Exercise tests Flight for Life response

 A Colorado Flight for Life helicopter is guided in by a Schriever fireman during an exercise Feb. 10. The helicopter and crew added to the realism of the exercise scenario and simulated transport of a mock victim. (U.S. Air Force Photo/Dennis Rogers)

A Colorado Flight for Life helicopter is guided in by a Schriever fireman during an exercise Feb. 10. The helicopter and crew added to the realism of the exercise scenario and simulated transport of a mock victim. (U.S. Air Force Photo/Dennis Rogers)

By Tech. Sgt. Stacy Foster

50th Space Wing Public Affairs

Five minutes.

That’s how long it takes for Colorado’s Flight for Life crew to get in their helicopter and get off the pad.

Ten minutes.

That’s how long it takes for the crew to reach Schriever Air Force Base.

Fifteen minutes after Schriever first responders requested a mock-medical evacuation of a critical patient, a Flight for Life helicopter crew from Penrose St. Francis, Colorado Springs touched down on the base’s snow-covered soccer field Feb. 10.

Flight for Life began in 1972 with a single helicopter based out of Denver. It is now a regional program providing critical care transport with four helicopters, three ambulances and two airplanes, responding to emergencies in nine states.

A typical Flight for Life helicopter crew consists of a pilot, paramedic and a registered nurse.

“Paramedics and RNs are sometimes interchanged,” said Megan Hawbaker, Flight for Life RN. “Either are able to do quick assessments on the patient and stabilize them for transport.”

In the case of Schriever’s exercise scenario, the patient was the victim of a shooting that occurred in the Airman and Family Readiness Center.

Richard Fultz, lead fireman with the Schriever Fire Department, served as the incident commander for the exercise shooting scenario.

“Once Security Forces has secured the shooter and the area, medical personnel respond on scene,” he said. “They will then determine the severity of injuries.”

If the patient has any possible life-threatening injuries such as burns, loss of limb, or in this case, gunshot wounds, Flight for Life crews are placed on standby. Once the determination is made that the injury is time-sensitive, the crew springs into action.

“The call comes in through our communications center in Denver,” said Ms. Hawbaker. “We then get the green light at Penrose and our goal is to be in the air in less than five minutes.”

After the scenario ended, Schriever first responders were given a tour of the helicopter and equipment. They also discussed how to prepare a landing zone for the aircraft.

“They explained how we could hose down the ground in dusty situations and in this case, clear out excess snow,” said Mr.
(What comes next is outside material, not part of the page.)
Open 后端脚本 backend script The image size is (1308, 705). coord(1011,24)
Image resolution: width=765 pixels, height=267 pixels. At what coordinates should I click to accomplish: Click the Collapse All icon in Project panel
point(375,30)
Fultz. “These things will increase visibility for the pilots.”

According to Colorado’s Flight for Life Web site, the pilots average 29 years of rotary wing experience, 6,550 flight hours, 350 hours of night vision goggle time and have worked at Flight for Life Colorado for about nine years.

Lead Pilot Bill Bennett has been piloting Flight for Life helicopters for more than 12 years and flew helicopters for the Army for 26 years.

“Most of the pilots are prior military,” he said. “It’s nice to have that overlap and continuity working for us.”

Mr. Bennett also added that in addition to making a difference and saving lives, he feels blessed to get to fly around the Rocky Mountains.

“I have one of the best jobs in the world,” Mr. Bennett said.